§ **Task statement**
Can you extend the passage on new pipeline capacity out of the Marcellus and Utica regions, starting right after its final sentence and leaving the data alone?

§ **Given text**
---*---
New pipelines begin service. New pipeline expansions will add 1.3 bilion cubic feet per day (Bcf/d) of takeaway capacity from the Marcellus and Utica regions in November, according to Bentek. This may result in additional production coming out of the Northeast. One of the projects, Columbia's West Side, began partial service earlier this month, and will allow 0.4 Bcf/d to be transported from western Pennsylvania and West Virginia to the Gulf region. Texas Eastern has about 2 Bcf/d of reversal or bidirectional projects to take Marcellus and Utica gas to market areas through 2017. The 0.3 Bcf/d Texas Eastern Appalachian to Market (TEAM) south expansion came online September 1, two months ahead of its November 1 start date. The 0.6 Bcf/d TEAM 2014, a related project, is expected to be fully operational this month. TEAM South links dry Marcellus gas with the Gulf region; TEAM 2014 links gas from western Pennsylvania and West Virginia with the Northeast, Midwest, and South.
---*---
§ **Supplied material**

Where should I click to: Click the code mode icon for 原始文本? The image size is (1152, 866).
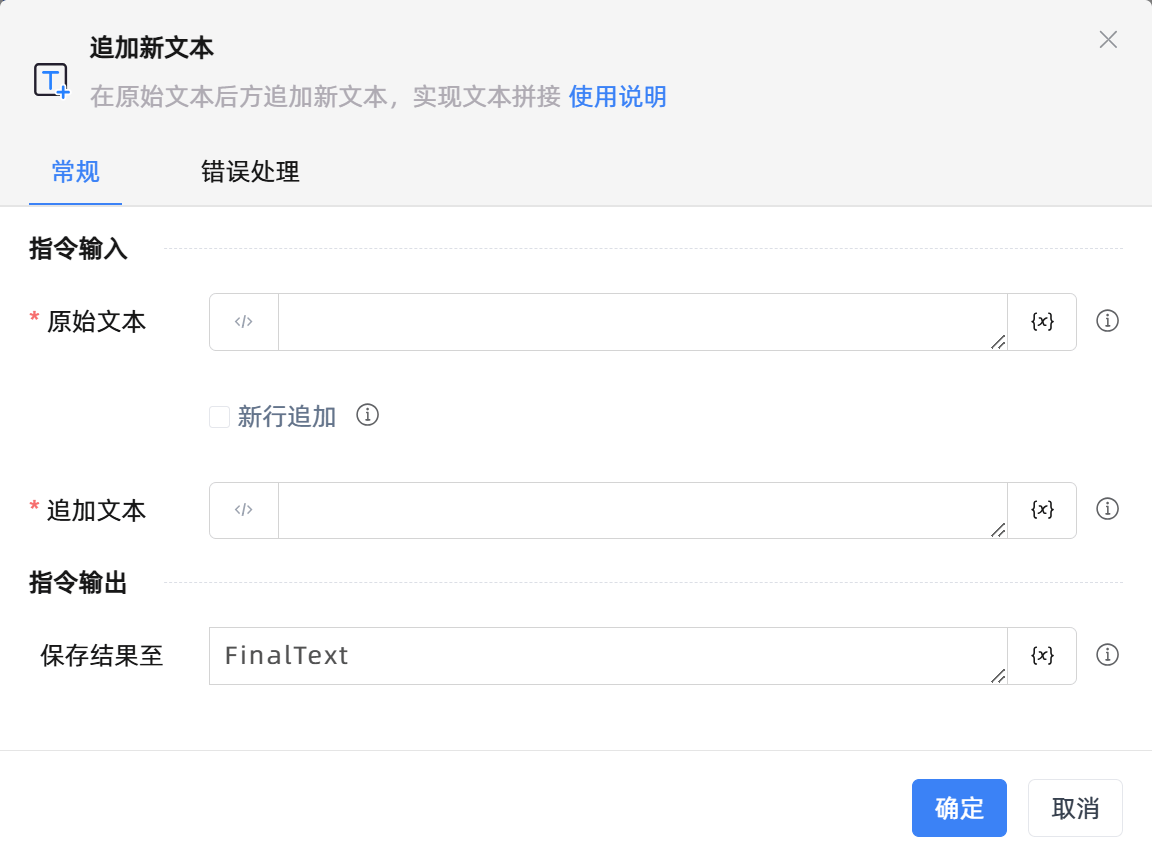[x=244, y=322]
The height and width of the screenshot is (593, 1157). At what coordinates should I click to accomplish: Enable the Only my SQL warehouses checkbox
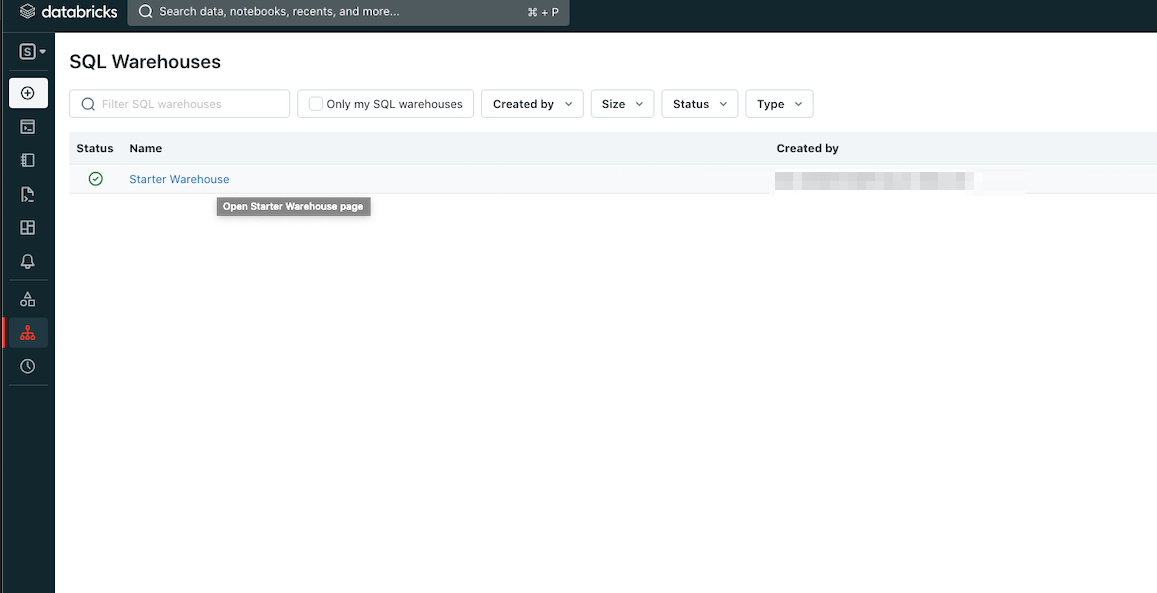[316, 104]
---*---
§ **Task result**
Most Marcellus-area prices this week increased substantially. At Dominion's South trading point prices rose from $2.45/MMBtu last Wednesday to $3.19/MMBtu yesterday. Similarly, prices on Tennessee's Zone 4 Marcellus location rose from $2.15/MMBtu to $2.76/MMBtu.

Marcellus prices remain low. Prices at Marcellus trading points fluctuated during the report week, decreasing by Friday in anticipation of lower weekend demand. Prices rebounded on Monday and ended the report week 3% lower on Tennessee Zone 4 Marcellus and Millennium East Pool, at $2.15/MMBtu and $2.34/MMBtu, respectively.

Supply remains flat, demand increases substantially. Dry production remained flat this week, but is 7.1% greater than the same week last year, according to Bentek Energy data. Imports of natural gas from Canada increased slightly, while LNG sendout remained minimal. On the demand side, residential consumption increased 41.1% from last week, reflecting winter weather and low temperatures in the 20s and 30s through much of the country. Residential and commercial consumption rose to a weekly high of 30.5 Bcf on Saturday, the highest level since April, before dropping back as temperatures moderated in the end half of the report week. Industrial consumption rose 4.9%, and consumption of natural gas for electric power generation dropped 10.2%.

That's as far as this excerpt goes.